Please transcribe the records precisely; pictures stay out of your copy.

### Listed entries:
* * * * * * * * *

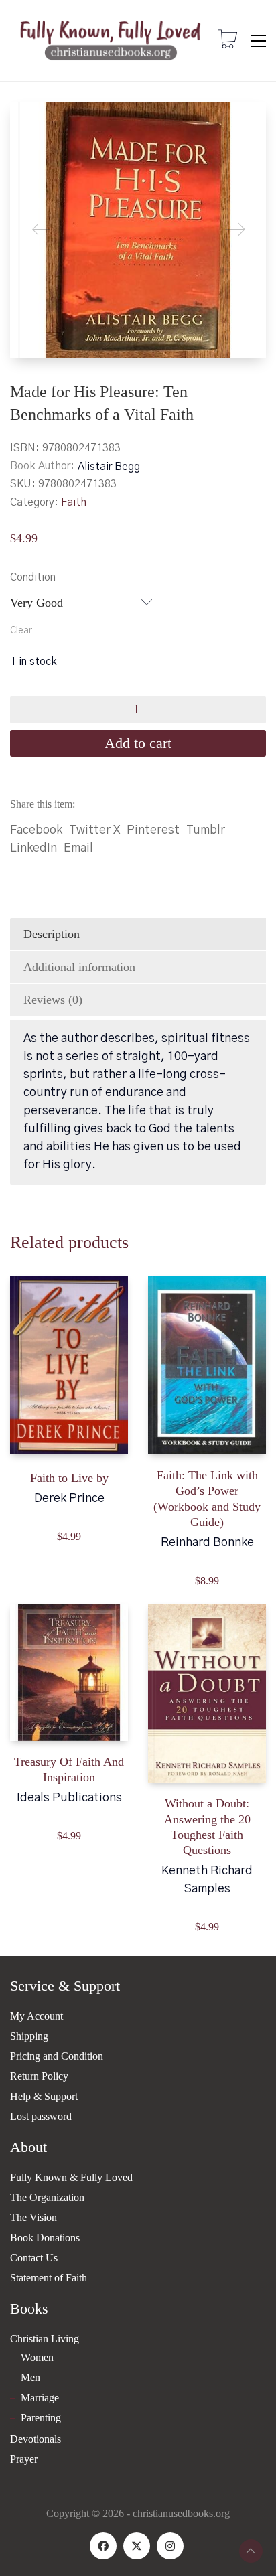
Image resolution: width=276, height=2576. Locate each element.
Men (30, 2377)
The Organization (47, 2197)
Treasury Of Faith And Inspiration (69, 1769)
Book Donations (45, 2237)
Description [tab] (51, 934)
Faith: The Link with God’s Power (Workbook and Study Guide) (207, 1498)
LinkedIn (33, 848)
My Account (36, 2016)
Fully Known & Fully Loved (71, 2177)
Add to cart (138, 743)
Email (78, 848)
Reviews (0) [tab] (52, 999)
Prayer (24, 2459)
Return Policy (39, 2076)
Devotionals (35, 2439)
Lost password (41, 2116)
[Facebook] (103, 2545)
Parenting (41, 2417)
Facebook (36, 830)
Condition (33, 577)
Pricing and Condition (56, 2056)
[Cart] (227, 41)
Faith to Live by (69, 1478)
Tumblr (205, 830)
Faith (73, 502)
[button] (258, 40)
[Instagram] (170, 2545)
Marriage (40, 2397)
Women (37, 2357)
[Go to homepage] (110, 40)
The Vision (33, 2217)
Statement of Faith (48, 2277)
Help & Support (44, 2096)
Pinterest (153, 830)
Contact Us (34, 2257)
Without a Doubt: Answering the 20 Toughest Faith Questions (207, 1827)
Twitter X (94, 830)
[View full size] (31, 123)
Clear (21, 630)
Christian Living (44, 2338)
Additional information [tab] (79, 967)
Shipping (29, 2036)
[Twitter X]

* * * * * * * * *

### Reply to the task:
Image resolution: width=276, height=2576. Locate each element.
Men (30, 2377)
The Organization (47, 2197)
Treasury Of Faith And Inspiration (69, 1769)
Book Donations (45, 2237)
Description [tab] (51, 934)
Faith: The Link with God’s Power (Workbook and Study Guide) (207, 1498)
LinkedIn (33, 848)
My Account (36, 2016)
Fully Known & Fully Loved (71, 2177)
Add to cart (138, 743)
Email (78, 848)
Reviews (0) [tab] (52, 999)
Prayer (24, 2459)
Return Policy (39, 2076)
Devotionals (35, 2439)
Lost password (41, 2116)
[Facebook] (103, 2545)
Parenting (41, 2417)
Facebook (36, 830)
Condition (33, 577)
Pricing and Condition (56, 2056)
[Cart] (227, 41)
Faith to Live by (69, 1478)
Tumblr (205, 830)
Faith (73, 502)
[button] (258, 40)
[Instagram] (170, 2545)
Marriage (40, 2397)
Women (37, 2357)
[Go to homepage] (110, 40)
The Vision (33, 2217)
Statement of Faith (48, 2277)
Help & Support (44, 2096)
Pinterest (153, 830)
Contact Us (34, 2257)
Without a Doubt: Answering the 20 Toughest Faith Questions (207, 1827)
Twitter X (94, 830)
[View full size] (31, 123)
Clear (21, 630)
Christian Living (44, 2338)
Additional information [tab] (79, 967)
Shipping (29, 2036)
[Twitter X]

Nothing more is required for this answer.